Detailed biochemical and mass spectrometric analyses confirmed that CSAR specifically modifies a cytidine in a defined RNA loop structure and generates N4-benzylcytidine products with high selectivity.
Importantly, the ribozyme achieved rapid and efficient labeling under optimized conditions, with some substrate variants reaching nearly quantitative conversion within less than one hour.
A Platform for RNA Labeling and Synthetic Biology
The discovery has immediate implications for RNA biotechnology. By enabling site-specific installation of clickable functional groups, CSAR provides a fully RNA-based platform for targeted RNA labeling without requiring protein enzymes.

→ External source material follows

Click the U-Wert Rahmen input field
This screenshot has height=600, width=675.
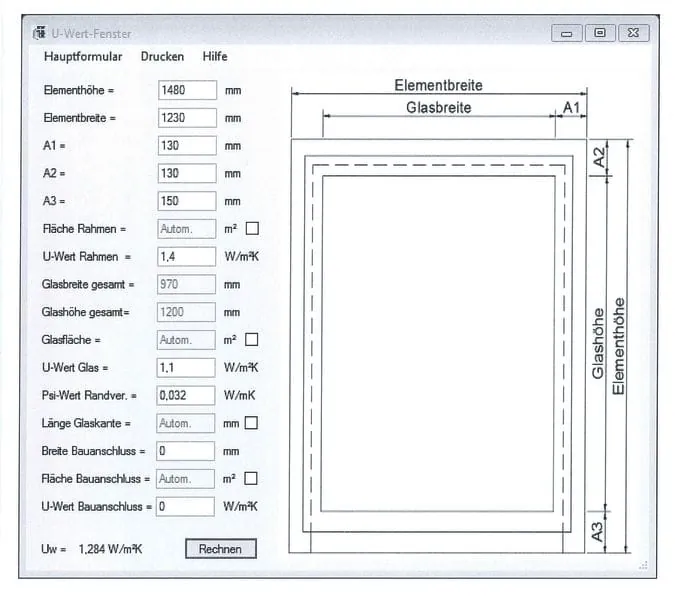(x=186, y=257)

Because CSAR operates through programmable RNA-RNA interactions, the system may be adaptable to a broad range of RNA targets.
Insights into the Evolution and Catalytic Power of RNA
Beyond its technological applications, CSAR also deepens understanding of RNA catalysis itself. The work demonstrates that ribozymes can mediate chemically demanding transformations involving exocyclic amino groups — reactions previously considered challenging for RNA catalysts.
The findings support the growing view that RNA possesses far greater catalytic versatility than previously recognized and may inspire future discovery of ribozymes capable of modifying additional nucleobases such as adenosine or guanosine.
Future studies will focus on elucidating the three-dimensional structure and catalytic mechanism of CSAR, which could guide the design of next-generation RNA catalysts with expanded chemical functions.
The work establishes a new frontier in catalytic RNA engineering and highlights the rapidly growing potential of ribozymes as programmable tools for molecular biology and biotechnology.
The discovery of CSAR was reported by Evgeniia Dorinova, Manisha Walunj and Claudia Höbartner and published in Angewandte Chemie International Edition on April 6, 2026.